Contesting the CRPF's claims that asking for reinforcements would have put the troops in jeopardy, Dr Pandey explains, "Reinforcements during such times are asked for in coded language learnt by security forces during their training. There is no way the Naxals can understand what the ambushed party is asking for when done in a coded language."
"Those dishing out such excuses are trying to save their skin."
Reinforcements from camps located at closer distances could have arrived at the ambush site in 5 to 10 minutes, Dr Pandey says.
Alka Vashisht (name changed on request), who has studied the Maoists, backs Dr Pandey's argument.
"Reinforcements on motorcycles could reach the spot by firing continuously at the location where they suspect the enemy to be. Such firing would itself have made the Naxals run away with their tails between their legs," she says.
Citing from information about past skirmishes, Dr Pandey says, "During such times the reinforcement that is closest to the area of attack is of the greatest help, but they don't usually venture out."
CRPF reinforcements are taught not to hasten their movement towards the ambush area for fear of getting trapped, says Vashisht.
"They are told that moving quickly could land them in a plot hatched by the Naxals. They have been scared so much that even during such critical situations the reinforcement party thinks twice," adds Dr Pandey.
The Maoists, he explains, typically lay 'wait' and 'bait' ambushes.
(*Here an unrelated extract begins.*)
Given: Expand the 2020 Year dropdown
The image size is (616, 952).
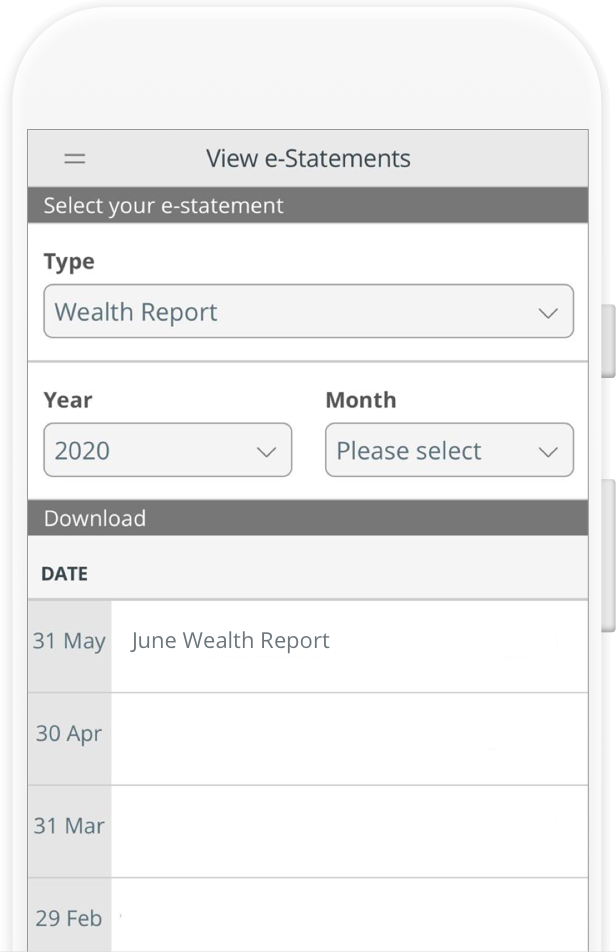Looking at the screenshot, I should pos(168,450).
They either 'wait' patiently for their targets and attack them at the spot of their choosing and advantage.
Or they 'bait' their targets into making mistakes -- just what the reinforcement party fears during such ambushes -- and then catch them unawares.
During training, CRPF troops are taught to lay an ambush as well as how to break an ambush.
"They are trained to break an ambush by selecting the enemy target and get out of an ambush even while inflicting heavy casualties," says Vashisht. "Had that been done so many jawans would not have lost their lives."
This is what the CRPF troops did when faced with the Maoists on the scorching afternoon of April 24, say CRPF officers.
"It is because our jawans' intense training and bravery that despite the Naxals outnumbering our men -- they were 500 against our 90," says one CRPF personnel, "that they could not achieve their objective of killing many more."
"Considering their presence in such heavy numbers, one can assume they had much bigger plans which our jawans thwarted."